Priority to CN201610019243.9A priority Critical patent/CN105718430B/en
Publication of CN105718430A publication Critical patent/CN105718430A/en
Application granted granted Critical
Publication of CN105718430B publication Critical patent/CN105718430B/en
Active legal-status Critical Current
Anticipated expiration legal-status Critical

Links

Classifications

    • GPHYSICS
    • G06COMPUTING; CALCULATING OR COUNTING
    • G06FELECTRIC DIGITAL DATA PROCESSING
    • G06F40/00Handling natural language data
    • G06F40/10Text processing
    • G06F40/194Calculation of difference between files
    • GPHYSICS
    • G06COMPUTING; CALCULATING OR COUNTING
    • G06FELECTRIC DIGITAL DATA PROCESSING
    • G06F40/00Handling natural language data
    • G06F40/20Natural language analysis
    • G06F40/279Recognition of textual entities
    • G06F40/289Phrasal analysis, e.g. finite state techniques or chunking

Abstract

The invention discloses a kind of fingerprint method for measuring similarity based on packet minimum value, this method breaks through the limitation of random alignment, fingerprint is not generated by random alignment, and its fingerprint still can be used for estimating similitude, solve poorly efficient, the complexity problem of random alignment, it can simplify the Hash procedure stage of Minwise algorithms and its mutation algorithm, be the optimization method of hash function in detection algorithm.

Description

Method for calculating similarity by taking minimum grouping value as fingerprint
Technical Field
The invention relates to a method for calculating similarity based on a grouping minimum value as a fingerprint.
Background
WEB is undergoing explosive growth, more and more literature data are published on the internet, and the trend causes document resources on the network to grow in geometric progression, provides unprecedented convenience for human knowledge sharing and wealth creation, and also has positive promotion effect on the modernization construction of China. However, while these digital resources provide help to people, the easy availability of the resources makes illegal copying, plagiarism and the like of documents more and more rampant, so that in various papers and project application books and the like, a serious plagiarism phenomenon may exist. Meanwhile, with the great investment of the nation in educational scientific research, various education and scientific projects are subsidized, such as: national science fund projects, doctor's point projects of the department of education, fund projects of provinces and cities, various scientific and technical plans and the like. Because the projects belong to different branch management of functional department units, the project application has the phenomenon of multiple declarations and multi-head declaration. The phenomena of plagiarism, repeated declaration and multi-head declaration of the application book seriously affect the objectivity and fairness of project approval, and have bad influence on the reasonable distribution of national scientific research funding, so that the scientific research funding can not be efficiently utilized. The research on the document similarity detection technology is very significant in order to prevent plagiarism and correct academic spirit. Therefore, search engines, libraries, foundation, research libraries, intellectual property departments and the like all over the world invest huge manpower, material resources and financial resources, and the research and exploration are endeavored on the detection of the similarity of the documents, so that the key scientific problems of the similarity detection are broken through as soon as possible, and a good solution is provided for the duplication checking of papers, project application books, reward application books, patents or web page duplication removal of the search engines.
The similarity detection data has the characteristic of mass, and taking the national science fund application as an example, the number of the application is more than 17 ten thousand at present in 2013 application amount, and the similarity detection data can also increase at a higher speed every year.
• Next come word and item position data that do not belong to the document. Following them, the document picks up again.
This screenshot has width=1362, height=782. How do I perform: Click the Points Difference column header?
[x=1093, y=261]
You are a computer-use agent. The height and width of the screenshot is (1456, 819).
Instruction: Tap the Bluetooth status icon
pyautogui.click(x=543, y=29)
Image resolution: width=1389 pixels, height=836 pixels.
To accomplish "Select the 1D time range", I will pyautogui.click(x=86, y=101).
For another example, in recent years, the number of graduates of colleges and universities in china is about 700 thousands, most of the graduate papers need to be subjected to similarity detection, the detection amount of the papers in month 5 reaches a peak, the number of the papers in each year is more than tens of thousands, the similarity detection needs to be carried out not only with data in the current year but also with historical data, and the detection of such a large number of documents cannot be carried out at all by means of conventional detection methods, so that a set of detection mechanism with excellent precision and efficiency is urgently needed to be established, and the similarity comparison technology for the large number of documents is realized.
The construction of the estimator of the Minwise hash and the variety thereof is based on random arrangement, and the basic principle of the Minwise hash and the variety thereof is as follows:
let the complete set Ω = {0, 1., D-1}, and get the relevant sets of shinles S through the shinling document D d . Document S 1 And S 2 The similarity of (a) is defined as:wherein f is 1 =|S 1 |,f 2 =|S 2 |,a=|S 1 ∩S 2 L. Assume a random independent permutation over the full set Ω: π Ω → Ω, Ω = {0, 1.., D-1}, by k independent random permutations of π 12 ,...,π k The shinles collection of any document d is converted into:
the similarity estimator of Minwise Hash R is:
in equation (1), the function min { π (X) } is a Minwise hash function.
And the unbiased estimation of R is measured as:
the estimated variance is:
where k is the sample size (or number of experiments).
As shown in formula (2), k is the number of experiments, and k fingerprints can be obtained by k pi, so that similarity can be approximately solved by comparing the fingerprints in equal proportion. The k has great significance for estimation calculation, the larger the k is, the smaller the estimated variance is, and the higher the estimation accuracy and recall rate are; the smaller k is, the larger the estimated variance is, and the lower the estimated accuracy and recall rate is, so that k >1000 is often required in a practical system, and the variance can be generally reduced to a range acceptable by a user.
Whether random permutations are generated or used, a significant amount of computation time is required because the range of random permutations is for the full set [0,2 ] 32 ) And (4) carrying out arrangement. Such large arrangements are generally not available in practical systems. Generally using an approximate arrangement, for [0,2 ] 32 ) Smaller value range modulus is carried out, the improvement efficiency is limited, the precision is reduced, and even if the k still needs to be generated&1000 random permutations, the calculation time is still very long.
The above-mentioned hash fingerprint technique is a commonly used technique, but due to the limitation of random arrangement, the generated fingerprint is inefficient, and the accuracy of the phase comparison detection is not high.
Disclosure of Invention
In order to overcome the problems of the prior art, the invention provides a fingerprint similarity method based on the minimum grouping value, and the method can break through the limitation of random arrangement, namely, the fingerprint generation method without random arrangement.
In order to solve the technical problems, the technical scheme of the invention is as follows:
the fingerprint similarity method based on the grouping minimum value comprises the following steps:
s1, text feature extraction: for extracting text feature set S d
Scanning and analyzing the text information, segmenting words of the text information, filtering noise data in the text information, and obtaining a segmentation set which is a word set S of the text shgs (ii) a Word set S shgs Adopting Rabin function, mapping 32-bit integer, and naming the mapped set as S d
S2, data grouping: given 2 documents S 1 And S 2 To S 1 And S 2 The elements in (1) are grouped in a fixed size m, the number of groups is k, the total set is omega = {0,1,2 \8230;, 2 32 -1},|Ω|=2 32 Some elements in the set are labeled 1, noneElements are labeled 0;
s3, selecting the representatives in the group to form a fingerprint:
selecting a representative from each group, wherein the representative is the maximum value, the minimum value or the intermediate element of each group; if there is no element in the group, called empty group, then set as e, S d K sets of elements represented in groups, namely fingerprint sets, are formed;
s4, calculating the similarity R in the following way:
R=N mat /(k-N emp ) (4)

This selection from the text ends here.